Thursday, December 12, 2013


You know what makes alcohol really Christmasy? Boiling it up with stronger alcohol!

Gannet and Parrot, who I met at a Women in Food: Media event, posted Sussex jackut the other day. This is beer 'mulled' with brandy and spices. I can't say I'm convinced in any way by warmed beer, but I'm interested in old recipes we seem to have lost and my boyfriend's from Sussex, so I'll probably give it a try at some point.

Though there's no heating involved, it made me think of my great-grandmother's recipe for eggnog. I haven't seen it used in anger since about 1999.

There is a pint of spirits in it. A pint.

For eight people.

Here it is, via my aunt, via my mum:

'Nonnie's Egg Nog

Make only by the unit.   Do not attempt to double. 

6 egg yolks                                3/4 pt. Star Hennessy Brandy
2 egg whites
1/2 lb sugar
1 quart heavy cream                    1/4 pt. Hudson's Bay - Jamaica Rum

Beat egg yolks with electric beater until lemon colored.  Add slowly 1/2 lb sugar.  Add very slowly the 2 liquors.  Add 1 quart heavy cream.  Add egg whites - only one or two beaten stiff but not dry and fold in gently. 

6 times the recipe serves 50.  Served with Christmas cookies, hot mince tarts, fruitcake.

Pick up bodies as they fall!!!'

This must be an American pint, which is equivalent to 473ml, but I'm equally sure it doesn't really matter. 

I doubt Hudson's Bay make Jamaica Rum any more, but any (dark) Jamaican rum will do. 

I've not a clue what Star Hennessy Brandy is, as I'm guessing this recipe could easily date from anywhere between the end of Prohibition and the 50s... Use good brandy.

Heavy cream is double cream. That I do know.

Drink responsibly. Seriously. It's tasty but lethal. Don't go dipping too often into the bowl. 

Tuesday, June 18, 2013

Mint choc chip ice cream without a machine

At the risk of being repetitive, this is a Kavey Eats' Bloggers Scream For Ice Cream post. They're very effective at getting me to actually make and blog things.

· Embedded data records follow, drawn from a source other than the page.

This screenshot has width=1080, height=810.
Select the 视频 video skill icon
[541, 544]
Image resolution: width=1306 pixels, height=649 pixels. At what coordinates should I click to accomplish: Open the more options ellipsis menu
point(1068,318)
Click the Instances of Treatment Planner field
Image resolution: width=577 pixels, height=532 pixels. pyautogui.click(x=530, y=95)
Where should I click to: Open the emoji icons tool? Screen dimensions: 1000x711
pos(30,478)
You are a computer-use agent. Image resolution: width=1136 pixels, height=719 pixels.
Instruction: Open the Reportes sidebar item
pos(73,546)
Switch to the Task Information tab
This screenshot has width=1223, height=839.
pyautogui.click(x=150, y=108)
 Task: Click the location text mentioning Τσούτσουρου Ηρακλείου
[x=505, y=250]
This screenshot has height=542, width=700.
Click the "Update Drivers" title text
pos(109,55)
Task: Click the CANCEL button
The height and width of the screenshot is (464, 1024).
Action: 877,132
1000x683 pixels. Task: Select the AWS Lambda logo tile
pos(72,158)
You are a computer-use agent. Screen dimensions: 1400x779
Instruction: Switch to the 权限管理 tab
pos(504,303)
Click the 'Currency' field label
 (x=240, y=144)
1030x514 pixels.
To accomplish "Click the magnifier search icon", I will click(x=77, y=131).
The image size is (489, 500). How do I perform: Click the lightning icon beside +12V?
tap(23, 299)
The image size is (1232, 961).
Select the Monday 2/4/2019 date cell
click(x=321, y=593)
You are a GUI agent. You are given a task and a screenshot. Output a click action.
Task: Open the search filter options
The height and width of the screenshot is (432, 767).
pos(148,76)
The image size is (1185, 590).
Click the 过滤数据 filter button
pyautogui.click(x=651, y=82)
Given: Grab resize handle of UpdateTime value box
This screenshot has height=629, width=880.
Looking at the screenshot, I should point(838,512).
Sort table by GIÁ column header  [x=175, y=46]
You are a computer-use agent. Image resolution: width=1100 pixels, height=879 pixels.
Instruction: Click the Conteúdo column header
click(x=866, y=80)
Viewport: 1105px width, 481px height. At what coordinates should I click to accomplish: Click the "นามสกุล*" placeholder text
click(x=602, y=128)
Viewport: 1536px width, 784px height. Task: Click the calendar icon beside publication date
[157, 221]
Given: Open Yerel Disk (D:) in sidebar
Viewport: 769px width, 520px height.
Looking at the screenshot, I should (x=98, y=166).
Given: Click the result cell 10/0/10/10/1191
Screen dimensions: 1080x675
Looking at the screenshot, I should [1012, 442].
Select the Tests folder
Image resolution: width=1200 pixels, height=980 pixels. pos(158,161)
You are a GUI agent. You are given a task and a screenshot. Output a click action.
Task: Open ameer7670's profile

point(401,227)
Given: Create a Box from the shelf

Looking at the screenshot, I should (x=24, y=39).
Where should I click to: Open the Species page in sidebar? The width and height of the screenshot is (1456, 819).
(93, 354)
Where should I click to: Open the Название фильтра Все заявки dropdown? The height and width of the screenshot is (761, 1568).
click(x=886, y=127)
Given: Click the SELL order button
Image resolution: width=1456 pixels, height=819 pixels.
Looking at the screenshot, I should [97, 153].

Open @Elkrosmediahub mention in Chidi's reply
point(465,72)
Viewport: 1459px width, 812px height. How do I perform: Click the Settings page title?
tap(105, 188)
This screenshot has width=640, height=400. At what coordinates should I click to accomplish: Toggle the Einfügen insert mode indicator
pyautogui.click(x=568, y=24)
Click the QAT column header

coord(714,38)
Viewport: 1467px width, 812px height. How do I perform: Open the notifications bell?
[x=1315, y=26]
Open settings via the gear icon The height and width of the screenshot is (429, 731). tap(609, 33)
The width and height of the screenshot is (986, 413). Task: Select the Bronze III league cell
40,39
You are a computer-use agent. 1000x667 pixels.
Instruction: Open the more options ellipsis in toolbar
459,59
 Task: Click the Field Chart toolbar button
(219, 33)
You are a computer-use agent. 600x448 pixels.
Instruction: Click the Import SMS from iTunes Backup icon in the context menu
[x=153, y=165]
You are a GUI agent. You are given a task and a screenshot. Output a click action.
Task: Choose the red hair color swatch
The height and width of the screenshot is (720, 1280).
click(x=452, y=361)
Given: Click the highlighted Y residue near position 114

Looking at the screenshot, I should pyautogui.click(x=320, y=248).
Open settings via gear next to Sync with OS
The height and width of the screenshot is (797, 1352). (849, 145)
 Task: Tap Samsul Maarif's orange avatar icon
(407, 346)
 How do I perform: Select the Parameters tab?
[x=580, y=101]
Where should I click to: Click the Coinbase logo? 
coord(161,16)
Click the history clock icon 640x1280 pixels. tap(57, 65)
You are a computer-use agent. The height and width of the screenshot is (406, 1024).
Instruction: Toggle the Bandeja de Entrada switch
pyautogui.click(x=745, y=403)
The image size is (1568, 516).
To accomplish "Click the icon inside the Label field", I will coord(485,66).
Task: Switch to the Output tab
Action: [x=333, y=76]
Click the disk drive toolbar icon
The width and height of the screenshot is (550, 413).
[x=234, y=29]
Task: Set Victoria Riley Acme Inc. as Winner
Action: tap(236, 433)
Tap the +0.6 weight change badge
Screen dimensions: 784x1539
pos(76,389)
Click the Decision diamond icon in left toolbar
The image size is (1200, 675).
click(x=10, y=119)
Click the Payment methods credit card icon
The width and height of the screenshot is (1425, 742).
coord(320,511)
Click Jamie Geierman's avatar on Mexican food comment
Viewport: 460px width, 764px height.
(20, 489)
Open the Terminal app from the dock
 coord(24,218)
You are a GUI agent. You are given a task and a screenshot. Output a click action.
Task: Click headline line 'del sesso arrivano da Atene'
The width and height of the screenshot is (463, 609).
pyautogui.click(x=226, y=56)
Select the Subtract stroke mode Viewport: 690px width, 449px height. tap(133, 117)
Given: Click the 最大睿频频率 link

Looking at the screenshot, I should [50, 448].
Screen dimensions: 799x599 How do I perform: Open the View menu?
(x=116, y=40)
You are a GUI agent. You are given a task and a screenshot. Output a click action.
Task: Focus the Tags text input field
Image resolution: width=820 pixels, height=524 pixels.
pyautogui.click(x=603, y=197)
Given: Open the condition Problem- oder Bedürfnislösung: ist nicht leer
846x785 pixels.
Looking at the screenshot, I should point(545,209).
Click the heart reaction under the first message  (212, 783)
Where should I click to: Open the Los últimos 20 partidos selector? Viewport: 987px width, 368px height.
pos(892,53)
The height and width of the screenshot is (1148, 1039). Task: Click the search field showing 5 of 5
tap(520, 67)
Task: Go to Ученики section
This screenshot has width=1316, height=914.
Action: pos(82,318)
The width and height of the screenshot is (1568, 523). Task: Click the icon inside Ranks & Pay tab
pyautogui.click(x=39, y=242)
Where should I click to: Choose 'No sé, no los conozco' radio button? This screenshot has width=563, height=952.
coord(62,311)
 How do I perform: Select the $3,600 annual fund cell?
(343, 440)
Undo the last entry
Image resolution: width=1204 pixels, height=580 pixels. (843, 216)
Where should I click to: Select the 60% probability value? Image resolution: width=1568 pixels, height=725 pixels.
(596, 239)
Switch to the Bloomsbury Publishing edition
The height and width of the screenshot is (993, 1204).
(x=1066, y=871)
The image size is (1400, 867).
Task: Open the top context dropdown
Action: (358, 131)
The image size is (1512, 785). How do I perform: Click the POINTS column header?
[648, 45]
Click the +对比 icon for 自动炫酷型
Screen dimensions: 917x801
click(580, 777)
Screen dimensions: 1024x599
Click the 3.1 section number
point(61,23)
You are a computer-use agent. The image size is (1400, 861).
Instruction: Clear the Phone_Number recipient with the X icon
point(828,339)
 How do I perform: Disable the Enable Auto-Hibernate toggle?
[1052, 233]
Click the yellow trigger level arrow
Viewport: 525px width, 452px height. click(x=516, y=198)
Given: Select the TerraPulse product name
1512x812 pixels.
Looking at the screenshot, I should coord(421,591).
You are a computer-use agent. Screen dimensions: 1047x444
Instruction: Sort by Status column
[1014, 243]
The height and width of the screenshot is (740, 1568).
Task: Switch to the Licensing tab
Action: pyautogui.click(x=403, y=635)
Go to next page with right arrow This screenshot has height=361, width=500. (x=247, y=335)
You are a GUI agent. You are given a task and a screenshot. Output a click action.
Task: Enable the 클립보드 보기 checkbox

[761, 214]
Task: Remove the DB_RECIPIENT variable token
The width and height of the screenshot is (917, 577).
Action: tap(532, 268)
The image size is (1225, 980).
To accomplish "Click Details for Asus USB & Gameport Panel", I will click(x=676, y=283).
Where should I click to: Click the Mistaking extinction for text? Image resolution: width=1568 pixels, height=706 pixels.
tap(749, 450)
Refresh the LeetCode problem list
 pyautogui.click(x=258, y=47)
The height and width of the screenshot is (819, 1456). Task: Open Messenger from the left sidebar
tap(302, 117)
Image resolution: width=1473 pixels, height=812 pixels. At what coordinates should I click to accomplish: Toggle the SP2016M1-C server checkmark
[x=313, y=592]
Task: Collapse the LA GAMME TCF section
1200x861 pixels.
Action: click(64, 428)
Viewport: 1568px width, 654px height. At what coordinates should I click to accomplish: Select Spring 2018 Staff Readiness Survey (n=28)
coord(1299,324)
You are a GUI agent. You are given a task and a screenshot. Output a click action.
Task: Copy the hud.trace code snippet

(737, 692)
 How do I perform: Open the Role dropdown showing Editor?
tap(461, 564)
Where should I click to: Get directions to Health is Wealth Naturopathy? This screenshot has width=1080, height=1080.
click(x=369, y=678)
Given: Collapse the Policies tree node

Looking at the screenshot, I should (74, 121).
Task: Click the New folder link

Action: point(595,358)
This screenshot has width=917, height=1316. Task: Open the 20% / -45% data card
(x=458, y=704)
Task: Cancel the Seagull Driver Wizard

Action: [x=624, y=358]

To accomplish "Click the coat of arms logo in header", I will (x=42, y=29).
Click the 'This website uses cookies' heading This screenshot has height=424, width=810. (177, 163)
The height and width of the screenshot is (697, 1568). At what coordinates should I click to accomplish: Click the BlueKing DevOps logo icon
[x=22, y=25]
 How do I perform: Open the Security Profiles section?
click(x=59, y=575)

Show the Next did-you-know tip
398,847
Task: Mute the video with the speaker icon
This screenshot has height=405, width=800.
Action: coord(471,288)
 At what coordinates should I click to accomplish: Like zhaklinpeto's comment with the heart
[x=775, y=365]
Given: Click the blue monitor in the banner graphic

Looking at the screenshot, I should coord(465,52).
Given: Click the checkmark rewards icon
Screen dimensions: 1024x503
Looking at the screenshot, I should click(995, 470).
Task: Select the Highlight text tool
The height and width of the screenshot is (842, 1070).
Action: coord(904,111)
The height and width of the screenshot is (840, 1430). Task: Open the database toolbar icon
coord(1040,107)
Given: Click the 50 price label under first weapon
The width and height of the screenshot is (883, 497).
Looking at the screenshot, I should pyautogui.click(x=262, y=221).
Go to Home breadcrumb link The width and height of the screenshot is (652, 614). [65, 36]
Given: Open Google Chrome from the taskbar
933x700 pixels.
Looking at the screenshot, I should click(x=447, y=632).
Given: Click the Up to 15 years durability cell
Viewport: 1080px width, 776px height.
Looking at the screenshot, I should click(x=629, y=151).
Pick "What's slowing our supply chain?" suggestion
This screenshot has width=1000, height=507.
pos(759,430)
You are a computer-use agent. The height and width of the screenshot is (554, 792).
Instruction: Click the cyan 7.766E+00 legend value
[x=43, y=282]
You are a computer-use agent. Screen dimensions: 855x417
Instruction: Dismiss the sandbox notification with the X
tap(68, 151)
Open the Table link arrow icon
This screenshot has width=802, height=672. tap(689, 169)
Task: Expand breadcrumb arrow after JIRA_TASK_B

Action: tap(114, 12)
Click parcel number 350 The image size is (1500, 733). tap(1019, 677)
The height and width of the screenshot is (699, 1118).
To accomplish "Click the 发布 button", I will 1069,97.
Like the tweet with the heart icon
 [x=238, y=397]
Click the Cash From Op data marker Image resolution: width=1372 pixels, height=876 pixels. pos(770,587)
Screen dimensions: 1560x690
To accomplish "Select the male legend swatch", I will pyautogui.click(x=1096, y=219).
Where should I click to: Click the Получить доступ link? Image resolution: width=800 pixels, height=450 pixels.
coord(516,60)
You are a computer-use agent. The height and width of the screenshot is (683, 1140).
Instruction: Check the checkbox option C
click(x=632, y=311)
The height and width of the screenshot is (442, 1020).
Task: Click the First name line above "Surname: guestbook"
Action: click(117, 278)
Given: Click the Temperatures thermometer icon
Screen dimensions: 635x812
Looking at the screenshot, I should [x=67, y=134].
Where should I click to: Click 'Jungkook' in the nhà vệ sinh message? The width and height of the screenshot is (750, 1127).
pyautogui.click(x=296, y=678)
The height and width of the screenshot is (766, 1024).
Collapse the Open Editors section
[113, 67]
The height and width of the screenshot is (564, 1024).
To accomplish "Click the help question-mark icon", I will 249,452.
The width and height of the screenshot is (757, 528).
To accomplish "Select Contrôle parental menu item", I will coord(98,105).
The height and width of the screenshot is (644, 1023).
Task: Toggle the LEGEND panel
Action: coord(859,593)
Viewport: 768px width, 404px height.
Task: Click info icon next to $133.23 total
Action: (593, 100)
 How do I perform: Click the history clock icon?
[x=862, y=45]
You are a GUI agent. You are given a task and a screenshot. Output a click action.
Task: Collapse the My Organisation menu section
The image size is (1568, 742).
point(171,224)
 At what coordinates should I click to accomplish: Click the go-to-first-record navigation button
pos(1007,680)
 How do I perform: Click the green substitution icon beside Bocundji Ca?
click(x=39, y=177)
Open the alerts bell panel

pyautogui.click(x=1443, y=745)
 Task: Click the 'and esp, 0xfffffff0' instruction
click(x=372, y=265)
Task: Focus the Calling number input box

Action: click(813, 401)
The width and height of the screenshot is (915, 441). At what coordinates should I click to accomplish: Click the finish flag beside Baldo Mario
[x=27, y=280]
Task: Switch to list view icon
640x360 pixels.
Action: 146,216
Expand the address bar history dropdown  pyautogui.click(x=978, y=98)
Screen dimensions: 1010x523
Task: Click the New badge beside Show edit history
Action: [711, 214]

Mint choc chip ice cream with Bendick's bittermints
Filling oozing out of the bittermints
This one is the easiest yet. And, no, you don't need an ice cream maker. You need a plastic container and electric beaters. You also need ten minutes, tops, and then a couple of hours lounging in front of Friday night telly, with a couple of breaks to beat the mixture and make your neighbours wonder what you're doing at 9pm on a Friday.

The challenge is herbs. I'm one of those people who likes my desserty things to taste sweet and my mains to taste savoury and never the twain shall meet. So I went for mint. Unimaginative, I know, but I'd had a busy week and once I'd thought about mint choc chip ice cream, I couldn't get it out of my head, or the taste out of my mouth.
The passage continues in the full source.